:: Listed entries ::

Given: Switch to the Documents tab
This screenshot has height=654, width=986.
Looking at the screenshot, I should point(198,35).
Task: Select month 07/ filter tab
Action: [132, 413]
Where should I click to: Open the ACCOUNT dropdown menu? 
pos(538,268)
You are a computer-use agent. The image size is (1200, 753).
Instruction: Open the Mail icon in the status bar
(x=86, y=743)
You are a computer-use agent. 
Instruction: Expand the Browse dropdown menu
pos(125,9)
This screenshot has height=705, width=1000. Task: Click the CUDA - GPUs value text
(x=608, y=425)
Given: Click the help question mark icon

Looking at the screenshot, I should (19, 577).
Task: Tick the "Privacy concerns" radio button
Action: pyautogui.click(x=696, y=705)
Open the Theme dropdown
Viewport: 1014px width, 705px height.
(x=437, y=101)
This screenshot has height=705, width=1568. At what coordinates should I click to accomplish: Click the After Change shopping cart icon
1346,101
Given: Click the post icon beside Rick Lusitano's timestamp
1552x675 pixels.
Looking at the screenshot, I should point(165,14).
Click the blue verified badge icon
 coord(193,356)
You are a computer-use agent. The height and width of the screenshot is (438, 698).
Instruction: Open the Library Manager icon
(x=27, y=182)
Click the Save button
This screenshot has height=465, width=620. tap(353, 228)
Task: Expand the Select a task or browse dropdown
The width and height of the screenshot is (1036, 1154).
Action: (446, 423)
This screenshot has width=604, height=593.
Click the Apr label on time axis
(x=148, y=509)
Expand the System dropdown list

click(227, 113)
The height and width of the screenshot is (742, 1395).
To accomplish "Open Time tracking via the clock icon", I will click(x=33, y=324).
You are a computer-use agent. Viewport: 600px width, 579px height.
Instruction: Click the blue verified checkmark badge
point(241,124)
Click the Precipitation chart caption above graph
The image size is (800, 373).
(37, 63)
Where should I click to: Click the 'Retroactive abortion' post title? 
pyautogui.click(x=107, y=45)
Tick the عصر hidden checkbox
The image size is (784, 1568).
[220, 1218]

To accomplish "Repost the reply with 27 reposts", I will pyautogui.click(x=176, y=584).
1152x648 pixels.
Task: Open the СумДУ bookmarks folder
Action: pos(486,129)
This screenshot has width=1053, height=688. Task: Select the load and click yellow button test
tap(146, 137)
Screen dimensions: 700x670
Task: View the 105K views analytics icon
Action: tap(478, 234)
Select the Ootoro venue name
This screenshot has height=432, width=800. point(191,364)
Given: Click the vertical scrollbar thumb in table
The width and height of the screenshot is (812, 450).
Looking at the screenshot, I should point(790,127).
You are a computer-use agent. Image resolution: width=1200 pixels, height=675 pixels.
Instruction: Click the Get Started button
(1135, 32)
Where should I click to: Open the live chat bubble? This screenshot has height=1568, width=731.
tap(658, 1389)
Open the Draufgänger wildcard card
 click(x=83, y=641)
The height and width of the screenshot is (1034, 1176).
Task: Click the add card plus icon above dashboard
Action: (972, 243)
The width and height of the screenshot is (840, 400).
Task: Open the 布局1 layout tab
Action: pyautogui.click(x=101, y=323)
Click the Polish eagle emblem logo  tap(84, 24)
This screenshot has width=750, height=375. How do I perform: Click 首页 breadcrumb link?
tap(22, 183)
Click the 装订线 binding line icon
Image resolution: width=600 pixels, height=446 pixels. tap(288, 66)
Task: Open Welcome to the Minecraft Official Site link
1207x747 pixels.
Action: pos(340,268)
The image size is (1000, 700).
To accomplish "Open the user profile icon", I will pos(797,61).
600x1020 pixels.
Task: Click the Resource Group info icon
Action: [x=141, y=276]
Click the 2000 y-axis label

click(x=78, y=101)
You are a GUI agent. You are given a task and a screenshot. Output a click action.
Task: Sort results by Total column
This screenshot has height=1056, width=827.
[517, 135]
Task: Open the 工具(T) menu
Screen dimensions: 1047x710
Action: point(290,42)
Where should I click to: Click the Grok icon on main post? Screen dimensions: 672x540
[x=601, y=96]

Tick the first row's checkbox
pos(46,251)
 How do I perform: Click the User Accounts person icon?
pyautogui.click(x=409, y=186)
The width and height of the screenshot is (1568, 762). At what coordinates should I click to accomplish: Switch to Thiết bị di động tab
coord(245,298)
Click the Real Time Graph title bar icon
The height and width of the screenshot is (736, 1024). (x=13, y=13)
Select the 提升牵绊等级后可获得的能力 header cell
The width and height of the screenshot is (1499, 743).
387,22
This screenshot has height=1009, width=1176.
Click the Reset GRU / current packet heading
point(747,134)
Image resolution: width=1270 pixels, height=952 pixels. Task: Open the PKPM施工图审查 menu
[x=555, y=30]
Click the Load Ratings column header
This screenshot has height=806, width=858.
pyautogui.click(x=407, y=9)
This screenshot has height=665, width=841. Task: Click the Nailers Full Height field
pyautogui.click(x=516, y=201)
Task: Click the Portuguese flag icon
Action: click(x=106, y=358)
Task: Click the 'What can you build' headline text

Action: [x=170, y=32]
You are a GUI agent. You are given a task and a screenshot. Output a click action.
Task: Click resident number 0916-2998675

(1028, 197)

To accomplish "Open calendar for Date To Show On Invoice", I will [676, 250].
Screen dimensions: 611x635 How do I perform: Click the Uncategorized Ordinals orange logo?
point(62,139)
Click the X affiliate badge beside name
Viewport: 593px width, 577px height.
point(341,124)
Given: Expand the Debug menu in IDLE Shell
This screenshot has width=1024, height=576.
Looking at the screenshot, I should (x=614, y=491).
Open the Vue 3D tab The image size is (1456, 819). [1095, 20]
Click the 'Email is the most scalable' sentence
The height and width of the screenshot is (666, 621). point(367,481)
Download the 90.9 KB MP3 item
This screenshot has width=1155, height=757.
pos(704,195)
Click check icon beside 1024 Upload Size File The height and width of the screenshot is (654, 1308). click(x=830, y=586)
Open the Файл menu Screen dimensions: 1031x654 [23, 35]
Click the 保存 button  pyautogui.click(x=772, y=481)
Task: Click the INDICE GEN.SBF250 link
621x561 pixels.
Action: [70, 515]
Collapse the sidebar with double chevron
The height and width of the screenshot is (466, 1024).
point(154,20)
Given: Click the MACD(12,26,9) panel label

:::

- To do -
All lines holding the word "computer" must be copied from the data.

- Result of this task -
You are a computer-use agent. The image size is (1200, 753).
You are a computer-use agent. 
You are a computer-use agent. The height and width of the screenshot is (438, 698).
You are a computer-use agent. Viewport: 600px width, 579px height.
You are a computer-use agent. Image resolution: width=1200 pixels, height=675 pixels.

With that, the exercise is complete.